A couple of respondents believed there would be a negative impact to safety due to the requirement for these aircraft to “operate in sub optimal flight regimes which could compromise their handling characteristics and thus reduce safety.”  Additionally, another suggested that as “supersonic aircraft are designed to cover long distances at high speed. If they have to reduce to subsonic speed every time they pass over land this manoeuvre, perhaps necessitation [sic] large altitude changes, may be hazardous and would reduce fuel reserves.”

It is important to highlight that it is not the intent for a prohibition of supersonic and hypersonic flight to remain in place for the long term. It is intended to mitigate the environmental effects of ‘faster than sound’ flight and provide protection to those on the ground whilst aircraft are developed that have less of an environmental impact from noise. Moreover, aircraft capable of supersonic and hypersonic speeds will be required to reduce speed at some point during their flight to enable a return to an appropriate approach and landing speed, and their handling characteristics will facilitate this in a safe manner.

One respondent believed that supersonic flight would benefit the air traffic management (ATM) network by getting aircraft to their destination faster, whilst another believed that the additional workload for ATM created by dealing with supersonic flight would offset any benefits of their faster flights. 

Where respondents considered there was a negative impact, this was mainly due to concerns over the inability of developers to conduct flights for research and development (R&D) purposes, especially when those flights were looking to reduce the noise impact of faster than sound flight.  Additionally, there were several concerns over the financial impact should developers of supersonic aircraft look to move away from the UK due to limits being placed on their trial flights.

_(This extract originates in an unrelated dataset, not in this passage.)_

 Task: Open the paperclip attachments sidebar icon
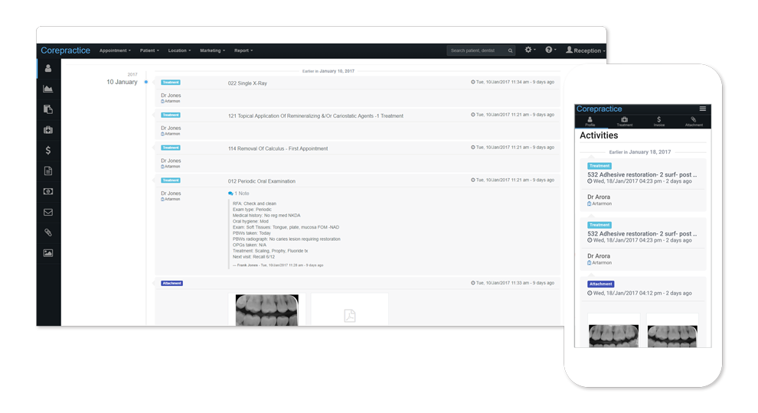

However, the proposal specifically allows for R&D flights to continue through the power afforded to the competent authority to authorise such flights, whilst still ensuring the protection of people on the ground. It is intended that the proposal to prohibit ‘faster than sound’ flights over land is an interim measure which provides the flexibility to support R&D and the subsequent certification of ‘low-boom’ aircraft.

It is likely that future ‘low-boom’ aircraft will have a far lower noise profile than earlier generations of ‘faster than sound’ aircraft, and thus be much less noticeable to people on the ground. Consequently, they will not need to be limited in the same way as which will allow us to review these requirements accordingly.
 

To facilitate the ongoing development of new aircraft types capable of supersonic and hypersonic speeds, whilst taking into account the impact on citizens on the ground from noise impacts, the Civil Aviation Authority (CAA) will proceed with the task of developing rules which limit when and where aircraft can fly at speeds ‘faster than sound.’

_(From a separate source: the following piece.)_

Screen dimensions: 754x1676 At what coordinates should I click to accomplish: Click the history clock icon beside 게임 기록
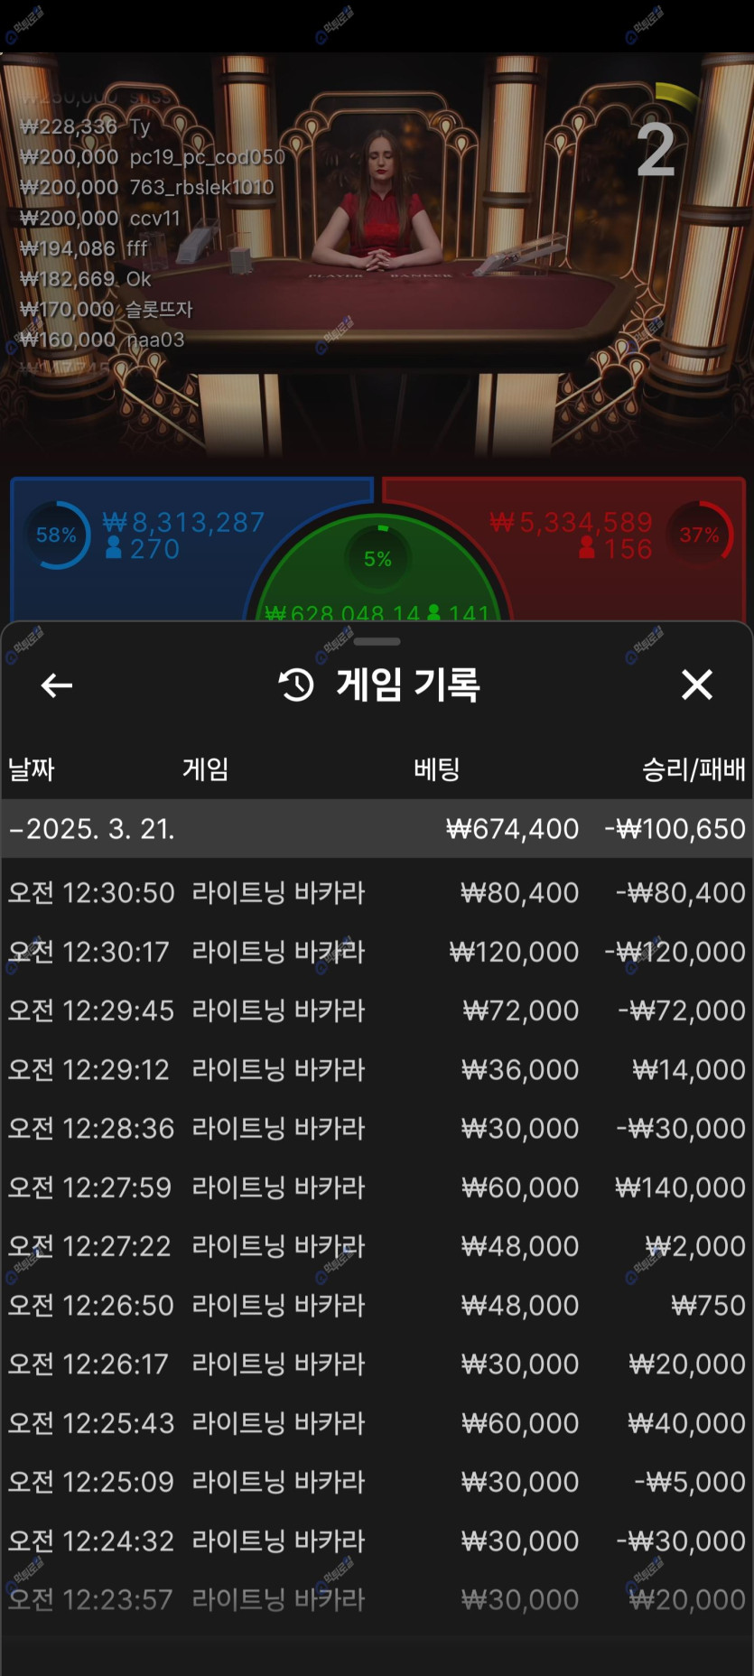pos(296,685)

These rules will not affect transonic IFR flight and, where there is a requirement for ‘faster than sound’ flight over land for R&D purposes, the CAA will have power to authorise these where appropriate.

As technology advances and the impacts of ‘faster than sound’ flight on the ground diminish, these rules can be revised to ensure innovative technologies achieve their full potential both in terms of speed and efficiency.
 

We asked for feedback on the CAA’s position on the adoption of 21 Special Conditions and 2 Means of Compliance, published by the European Aviation Safety Agency (EASA) after the United Kingdom left the European Aviation regulatory system.

We received 5 responses in total. All respondents agreed with the CAA approach to adopt the Special Conditions and Means of Compliance listed in the consultation. There were no comments on the technical content of the Special Conditions or Means of Compliance.

We acknowledge that all respondents supported this proposal, however we are also aware of the limited number of responses. The Special Conditions and Means of Compliance will be adopted and published on the CAA website in due course.